Sunday, June 19, 2005

More proof that I am, in fact Mother of the Year

If you think I'm crazy after that last post, I understand. If not, feel free to leave a comment to let me know that I'm not a total nut.
I was all ready to talk about the sanctity of daddyhood today & what an impact fathers have on their daughters (Dad, I love you!!!). But then we briefly stopped by Nessa's house. I don't get to see Kristal nearly as much as I'd like to, since she lives in Vegas, but she makes a few trips back to town.
Anyway, we're all visiting in the backyard. Gracie makes a bee=line for the pool. I follow her.

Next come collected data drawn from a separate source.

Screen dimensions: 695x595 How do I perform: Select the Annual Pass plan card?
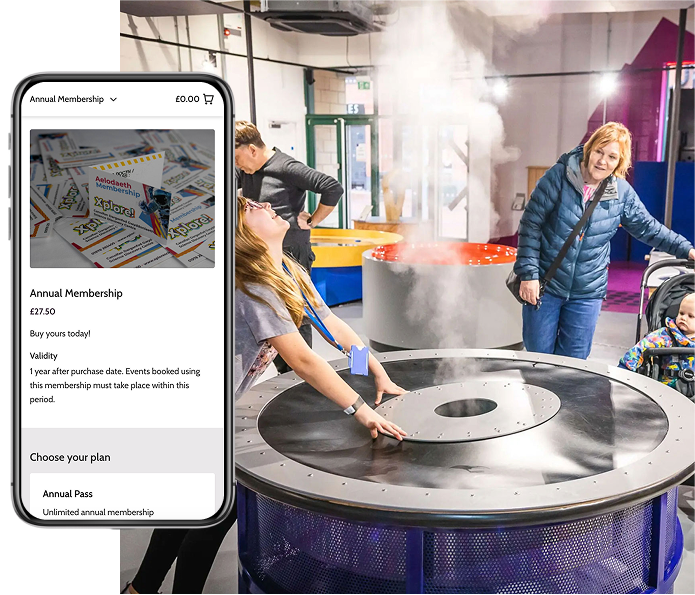point(122,497)
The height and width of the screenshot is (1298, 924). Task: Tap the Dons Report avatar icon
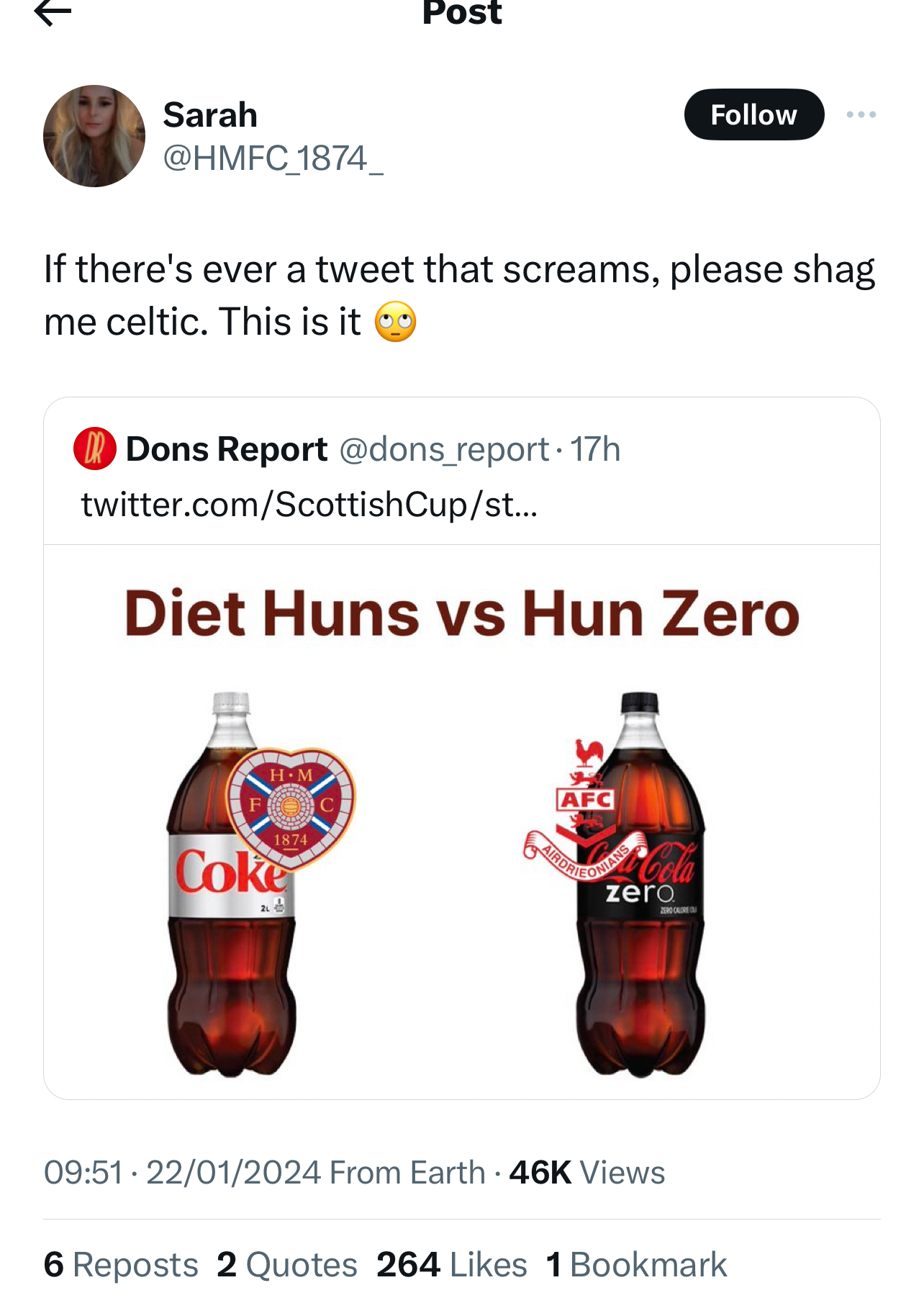94,449
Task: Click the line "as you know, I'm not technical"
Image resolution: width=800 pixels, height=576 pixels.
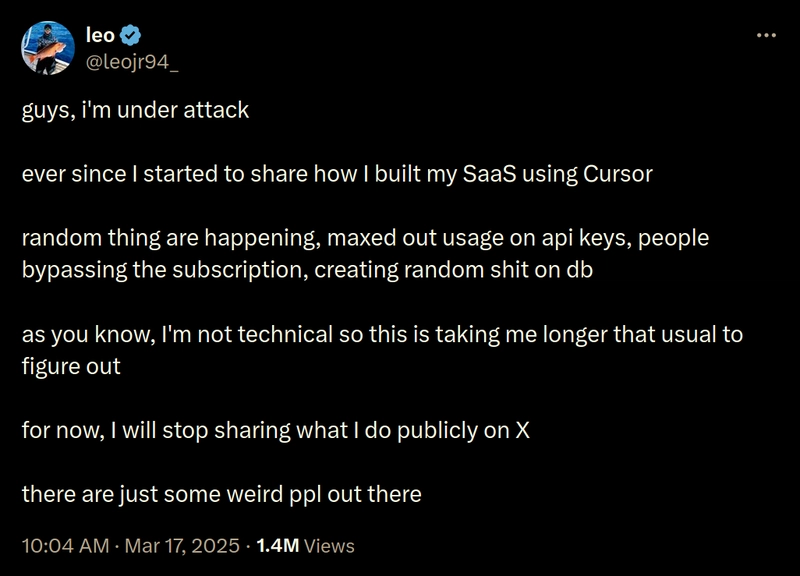Action: click(x=382, y=335)
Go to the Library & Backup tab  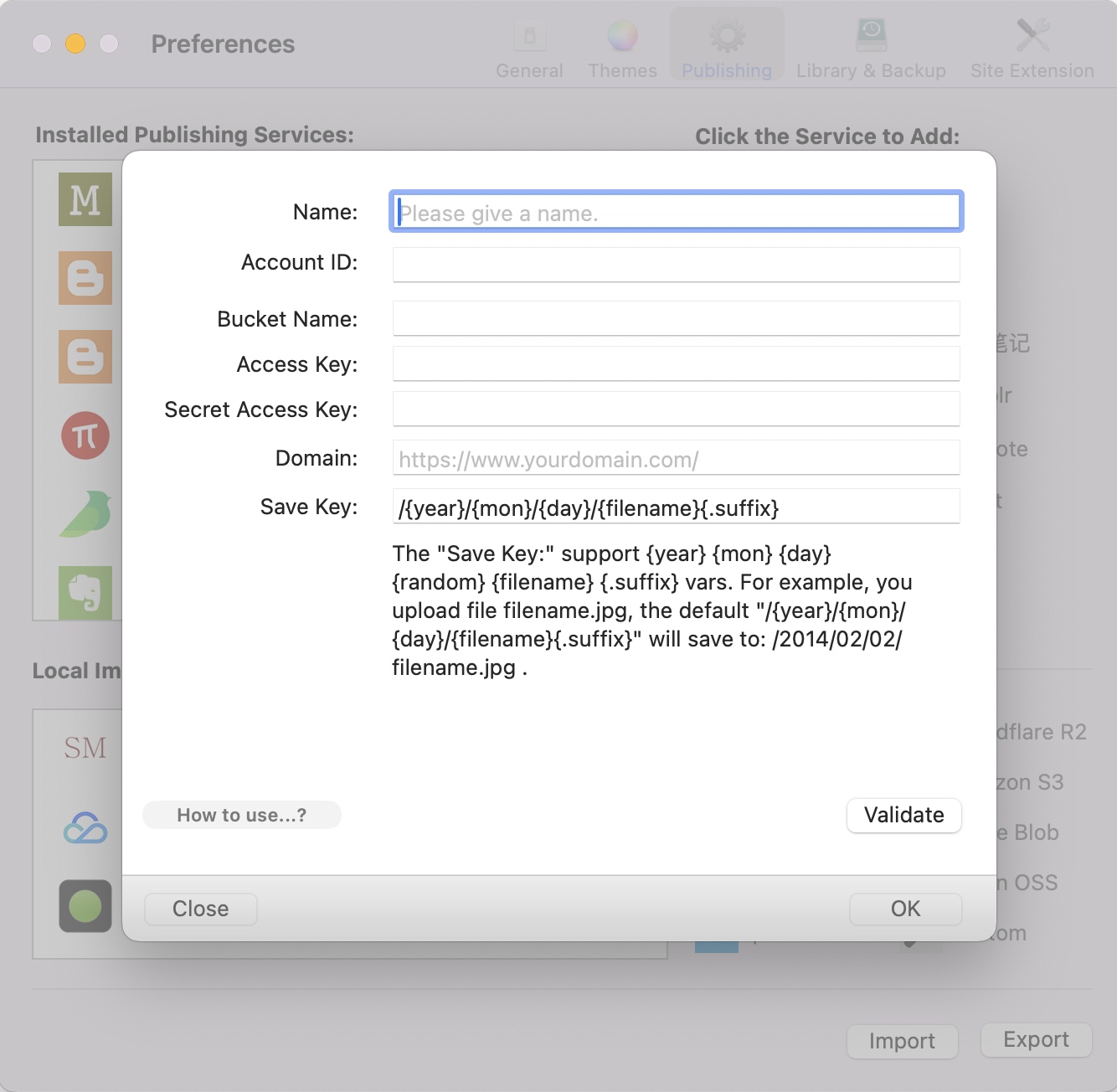[x=871, y=49]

She sits down & dangles her feet. She backs in & stands on the step. She gets back out & splashes her feet in the water again. I think, ok, she respects the water & I'm here with two firefighters & a P.A. We're in good hands. [Do you see where this is going?] I go back to chatting with the Nessas while Gracie plays on the swim step fifteen feet away.

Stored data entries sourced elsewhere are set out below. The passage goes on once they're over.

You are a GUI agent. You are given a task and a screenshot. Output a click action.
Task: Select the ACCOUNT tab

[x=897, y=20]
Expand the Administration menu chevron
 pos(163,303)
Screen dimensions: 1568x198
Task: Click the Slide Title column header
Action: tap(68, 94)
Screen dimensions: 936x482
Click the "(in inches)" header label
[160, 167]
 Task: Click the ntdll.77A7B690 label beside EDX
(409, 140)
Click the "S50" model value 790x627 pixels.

Surprise, surprise - she jumped in. Floated face down in the water for the longest 10 seconds of my life. Kristal & I both raced over & grabbed her heals. No harm done. It scared Gracie a little, but 30 seconds later, she was giggling as usual. Although that was one of the scariest moments of my life, I think it was good for her (except for the swallowing water part). After her "swim," she was done with the pool for the night. Stayed far away. Life vests will now be worn 24-7 while in Laughlin. I am so far ahead in this Mother of the Year Contest, the competition has gone home.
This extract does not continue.